Dopo aver parlato di te e del tuo mondo musicale, non posso non chiederti cosa pensi di quello che c’è intorno: come se la sta passando la canzone d’autore?
«La canzone d’autore non se la sta passando bene perché sono i media che non la trattano con la dovuta cura, questi brani necessitano un ascolto attento, al loro interno contengono quasi sempre un messaggio che per alcuni può essere scomodo, è più comodo trasmettere pezzi con pochi contenuti basilari. Se le radio e le televisioni avessero un po’ più di coraggio questo genere di musica farebbe ancora da padrone, senza restare ancorati al passato, perché nei vari karaoke e nelle serate tra amici anche gli stessi giovani riprendono le nostre vecchie canzoni, con quelle nuove non sanno nemmeno da che parte cominciare, ma chi se le ricorda? Troppe parole che non si lasciano nemmeno cantare. La musica di qualità è viva e vegeta, bisogna tornare ad avere pazienza, ad ascoltare le canzoni e lasciarsi trasportare dalla loro magia, dobbiamo un po’ tutti abituarci a questo cambiamento epocale rappresentato dai social, prendere il buono dall’evoluzione tecnologica, senza dimenticare il nostro passato e distogliere l’attenzione sul presente».

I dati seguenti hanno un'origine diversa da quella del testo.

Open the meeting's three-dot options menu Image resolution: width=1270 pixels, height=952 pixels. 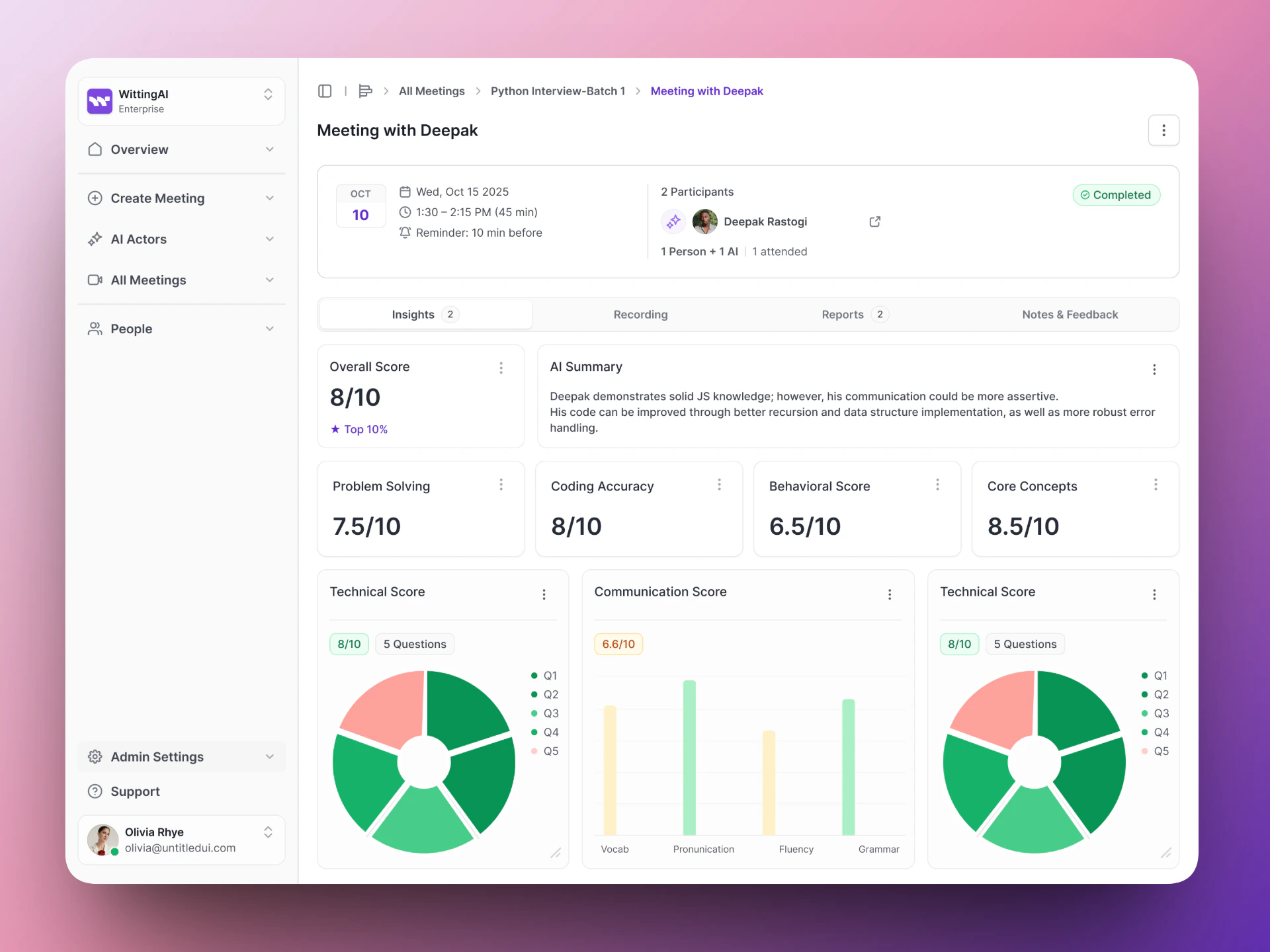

Per concludere, qual è la lezione più importante che senti di aver imparato dalla musica?
«La coerenza, essere fedeli alle proprie scelte effettuate sin dal principio, pagandone anche i dovuti scotti. La costanza costa ma è un prezzo che vale la pena pagare per stabilirsi nella memoria e nel cuore del pubblico, non solo dal punto di vista discografico o in cartellone con le varie tournée teatrali, perché le persone sono la linfa vitale di qualsiasi artista. Oggi come oggi abbiamo troppe distrazioni, ma sono convinto che la canzone d’autore resisterà nel tempo, perché fa parte della nostra cultura, non è certo una moda».